EL PAÍS

la danse olympique

Nous sommes différents, mais nous sommes ensemble et nous dansons sous la même pluie. L'idée, formulée par le directeur artistique de la cérémonie olympique de Paris, Thomas Jolly, était une prémonition. Certaines de ses représentations étaient controversées et contestées par une rhétorique incendiaire. Attiser la haine est un sport de moins en moins spontané, même si cela se produit sur les réseaux : quelqu'un décide de signaler quelque chose et s'efforce de le projeter comme une offense. Dans quel but ? Diviser, de peur que, tout à coup, quelque chose qui montre la diversité ou qui explicite les frontières poreuses de nos identités soit partagé par tous et même célébré, provoquant une nouvelle énergie. La cérémonie a immédiatement reçu les attaques de l'extrême droite identitaire et des évêques français, auxquels s'est joint un autre classique parmi leurs puissants porte-parole, Elon Musk lui-même, qui joue ces jours-ci la guerre civile au Royaume-Uni, attisant les flammes des protestations. .les racistes de la rue.

Mais revenons à la cérémonie. Il n'aimait pas la scène de transe et de transformation (appelez-la trans, si vous voulez) de cette fête des dieux aux connotations dionysiaques qui sautait de la Grèce olympique à Paris et devenait un podium de mode. L'explosion et la succession des images de la chorégraphie nous ont permis de pressentir une représentation de Léonard de Vinci, quelque chose de blasphématoire, apparemment. Il n'a pas aimé que l'artiste Aya Nakamura pervertisse le langage de Molière avec ses chansons devant l'Académie française, attirant la Garde républicaine à un meeting dansant sur le Pont des Arts.

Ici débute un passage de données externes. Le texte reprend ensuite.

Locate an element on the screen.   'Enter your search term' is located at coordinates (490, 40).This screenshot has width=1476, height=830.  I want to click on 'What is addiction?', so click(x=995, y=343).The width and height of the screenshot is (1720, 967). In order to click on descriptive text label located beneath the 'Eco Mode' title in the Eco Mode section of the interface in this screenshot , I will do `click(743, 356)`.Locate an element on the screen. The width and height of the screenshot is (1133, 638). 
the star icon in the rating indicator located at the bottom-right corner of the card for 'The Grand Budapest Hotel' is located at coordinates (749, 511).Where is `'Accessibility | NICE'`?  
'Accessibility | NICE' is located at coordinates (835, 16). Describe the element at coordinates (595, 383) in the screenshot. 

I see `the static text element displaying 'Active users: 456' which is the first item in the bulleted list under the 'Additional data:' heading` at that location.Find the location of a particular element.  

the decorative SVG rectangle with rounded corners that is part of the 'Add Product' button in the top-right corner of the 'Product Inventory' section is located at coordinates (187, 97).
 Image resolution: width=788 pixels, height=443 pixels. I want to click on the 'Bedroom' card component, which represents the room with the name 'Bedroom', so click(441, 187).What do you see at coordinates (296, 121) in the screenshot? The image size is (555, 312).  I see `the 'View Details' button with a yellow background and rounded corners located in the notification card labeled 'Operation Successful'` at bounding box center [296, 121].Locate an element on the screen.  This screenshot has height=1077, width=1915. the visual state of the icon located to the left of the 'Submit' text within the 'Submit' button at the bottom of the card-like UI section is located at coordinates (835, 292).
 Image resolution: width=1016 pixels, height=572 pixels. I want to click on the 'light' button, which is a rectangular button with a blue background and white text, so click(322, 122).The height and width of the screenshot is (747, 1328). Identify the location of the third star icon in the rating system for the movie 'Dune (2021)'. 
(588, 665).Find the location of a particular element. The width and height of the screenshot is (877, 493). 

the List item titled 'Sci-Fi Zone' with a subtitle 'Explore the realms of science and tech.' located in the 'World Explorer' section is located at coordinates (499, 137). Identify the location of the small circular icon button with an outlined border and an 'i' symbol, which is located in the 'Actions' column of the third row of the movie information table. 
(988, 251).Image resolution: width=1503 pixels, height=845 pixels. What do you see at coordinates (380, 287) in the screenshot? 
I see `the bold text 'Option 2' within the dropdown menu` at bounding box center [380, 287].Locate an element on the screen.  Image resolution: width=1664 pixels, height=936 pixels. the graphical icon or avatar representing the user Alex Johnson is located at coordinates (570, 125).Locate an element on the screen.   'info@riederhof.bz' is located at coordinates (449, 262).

L’institutionnel a fusionné avec le pop art de la ville et a produit une explosion de beauté et de joie partagées. Je n’aimais pas non plus l’entendre interprété en sororité par la noire Axelle Saint-Cirel. Toutes ces images ont dissous les fractures identitaires qui divisent nos sociétés, brisant par leur beauté le programme réactionnaire qui lutte pour restaurer le faux « ordre naturel des choses ». C'était un cri puissant : nos identités sont impures, mélangées, fragmentées. Et de ce cri est extraite une question politique : comment vivre ensemble dans un monde qui nous appartient à tous ?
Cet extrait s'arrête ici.